Bölgedeki mezhepsel çatışmalar ve politikaların bir başka yansımasını Yemen’de gördüklerini ifade eden Çavuşoğlu, bunun durdurulması gerektiğini vurguladı. “Esasen bugün Yemen’deki tablo yavaş yavaş ‘geliyorum’ diyordu. Bu sonuçlarının ortaya çıkacağını biliyorduk” diyen Mevlüt Çavuşoğlu, Yemen’e şu anda müdahale eden bazı ülkelerle İran’ın başından beri birlikte hareket ettiklerini vurguladı. Çavuşoğlu, şöyle devam etti:
“Ortadoğu’da Arap dünyasında bir Müslüman Kardeşler korkusu var. Müslüman Kardeşler ‘biz Mısır’da demokrasi istiyoruz. Avrupa, Türkiye ve diğer ülkelerin kullandığı demokratik hakları biz de kullanmak istiyoruz’ diyor. Ama bu korku şu anda müdahale etmek isteyen ve tablodan rahatsız olan bazı ülkelerle İran’ı bir araya getirdi ve Hutileri beraber desteklediler. Sonuçta Müslüman Kardeşler ‘ben çatışma istemiyorum’ diyerek çekildi kenara. Küçük bir azınlık Hutiler, dışardan da destekle Yemen’i ele geçirdiler. Yemen’deki durumun bir an evvel durdurulması gerekiyor. Esasen burada kesin çözüm siyasi çözümdür. Bu mezhepsel çatışmaya hiç gerek yok. İran ile Körfez ve Arap ülkelerinin karşı karşıya gelmesine de gerek yok ama herkes yaptığı hatalardan ders alacak ve Yemen’in adeta bölünmesine yol açan bu çatışmaların durdurulması gerekiyor. Biz Türkiye olarak istihbarat desteği de dahil her türlü desteği verebileceğimizi söyledik. Askeri destek değil. Bununla ilgili Körfez ülkeleri bizden ne gibi beklentileri var, yetkililerini gönderecekler, oturup konuşacağız ve nasıl bir destek verebileceğimizi onlarla görüşeceğiz.”

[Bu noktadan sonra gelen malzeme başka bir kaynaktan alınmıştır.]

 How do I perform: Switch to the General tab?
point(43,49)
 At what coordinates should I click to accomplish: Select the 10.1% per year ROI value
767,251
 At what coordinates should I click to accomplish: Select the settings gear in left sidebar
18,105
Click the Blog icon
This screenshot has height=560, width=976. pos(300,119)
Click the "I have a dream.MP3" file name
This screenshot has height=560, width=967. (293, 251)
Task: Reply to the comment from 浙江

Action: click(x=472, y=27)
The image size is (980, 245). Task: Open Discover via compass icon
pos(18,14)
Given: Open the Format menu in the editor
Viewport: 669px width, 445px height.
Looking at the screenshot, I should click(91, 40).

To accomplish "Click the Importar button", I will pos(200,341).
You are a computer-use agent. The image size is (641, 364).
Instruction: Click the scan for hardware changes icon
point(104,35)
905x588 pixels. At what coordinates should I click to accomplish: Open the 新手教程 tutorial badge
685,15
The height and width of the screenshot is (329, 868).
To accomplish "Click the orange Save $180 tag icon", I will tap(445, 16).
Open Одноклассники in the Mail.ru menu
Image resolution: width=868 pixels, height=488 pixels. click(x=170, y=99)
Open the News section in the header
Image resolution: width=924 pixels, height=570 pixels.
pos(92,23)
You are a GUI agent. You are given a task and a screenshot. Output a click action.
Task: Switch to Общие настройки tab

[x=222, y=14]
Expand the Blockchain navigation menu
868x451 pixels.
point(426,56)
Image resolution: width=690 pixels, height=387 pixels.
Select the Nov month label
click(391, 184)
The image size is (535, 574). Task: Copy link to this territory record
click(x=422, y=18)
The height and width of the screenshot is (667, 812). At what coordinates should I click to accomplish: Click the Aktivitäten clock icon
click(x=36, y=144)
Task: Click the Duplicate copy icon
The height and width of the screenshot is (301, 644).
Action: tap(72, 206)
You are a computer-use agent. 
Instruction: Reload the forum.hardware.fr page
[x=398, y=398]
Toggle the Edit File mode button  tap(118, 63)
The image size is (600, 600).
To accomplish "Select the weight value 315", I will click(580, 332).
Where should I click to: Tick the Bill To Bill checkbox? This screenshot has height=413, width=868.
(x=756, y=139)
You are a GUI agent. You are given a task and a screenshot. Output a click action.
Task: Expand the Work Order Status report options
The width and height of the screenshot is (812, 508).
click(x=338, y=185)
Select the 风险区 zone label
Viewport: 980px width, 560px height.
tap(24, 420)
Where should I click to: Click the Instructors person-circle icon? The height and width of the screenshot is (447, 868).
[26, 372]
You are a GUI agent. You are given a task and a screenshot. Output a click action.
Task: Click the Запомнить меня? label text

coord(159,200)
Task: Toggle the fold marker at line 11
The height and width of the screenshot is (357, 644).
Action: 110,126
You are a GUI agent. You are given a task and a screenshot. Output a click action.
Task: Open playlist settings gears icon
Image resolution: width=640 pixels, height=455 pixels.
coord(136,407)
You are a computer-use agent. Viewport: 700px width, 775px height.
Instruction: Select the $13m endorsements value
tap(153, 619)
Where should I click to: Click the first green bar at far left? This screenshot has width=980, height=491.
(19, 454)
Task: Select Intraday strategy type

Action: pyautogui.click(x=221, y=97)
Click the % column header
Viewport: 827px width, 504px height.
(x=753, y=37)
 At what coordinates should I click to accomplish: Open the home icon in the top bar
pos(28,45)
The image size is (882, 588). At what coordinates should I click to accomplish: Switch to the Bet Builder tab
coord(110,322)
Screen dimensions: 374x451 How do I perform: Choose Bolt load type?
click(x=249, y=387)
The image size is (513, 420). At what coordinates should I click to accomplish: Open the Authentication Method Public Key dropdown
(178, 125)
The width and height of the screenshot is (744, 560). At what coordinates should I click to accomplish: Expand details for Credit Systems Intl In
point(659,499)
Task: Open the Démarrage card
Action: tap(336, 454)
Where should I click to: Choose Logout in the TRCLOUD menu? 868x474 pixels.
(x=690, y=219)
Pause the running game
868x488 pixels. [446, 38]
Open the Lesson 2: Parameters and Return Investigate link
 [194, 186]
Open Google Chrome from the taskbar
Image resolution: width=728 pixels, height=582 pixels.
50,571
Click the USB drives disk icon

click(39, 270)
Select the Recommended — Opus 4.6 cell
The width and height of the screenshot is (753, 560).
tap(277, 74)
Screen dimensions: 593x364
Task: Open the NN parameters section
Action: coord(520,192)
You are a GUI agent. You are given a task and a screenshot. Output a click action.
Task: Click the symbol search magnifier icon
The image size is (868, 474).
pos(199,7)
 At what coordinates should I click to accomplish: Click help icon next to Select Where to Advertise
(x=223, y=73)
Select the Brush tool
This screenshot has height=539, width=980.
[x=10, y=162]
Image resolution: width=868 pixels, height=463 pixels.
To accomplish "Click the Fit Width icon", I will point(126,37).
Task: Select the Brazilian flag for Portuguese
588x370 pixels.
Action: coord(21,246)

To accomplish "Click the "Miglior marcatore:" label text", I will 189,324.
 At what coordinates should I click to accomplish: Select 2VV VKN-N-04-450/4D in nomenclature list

Dışişleri Bakanı Çavuşoğlu, İran’ın Yemen konusundaki tavrına da değinerek, komşu Tahran yönetimine mezhepçi yaklaşımının doğru olmadığını her zaman söylediklerini dile getirdi. Çavuşoğlu, Türkiye’nin hiçbir zaman Sünni-Şii çatışmasını desteklemeyeceğini ve bunu çok tehlikeli bulduğunu belirterek, “Şu anda Yemen’de de facto bir durum var ve Türkiye bu durumla ilgili tutumunu net bir şekilde ortaya koydu. Mezhepsel bir çatışma var ve biz bunu istemiyoruz” diye konuştu.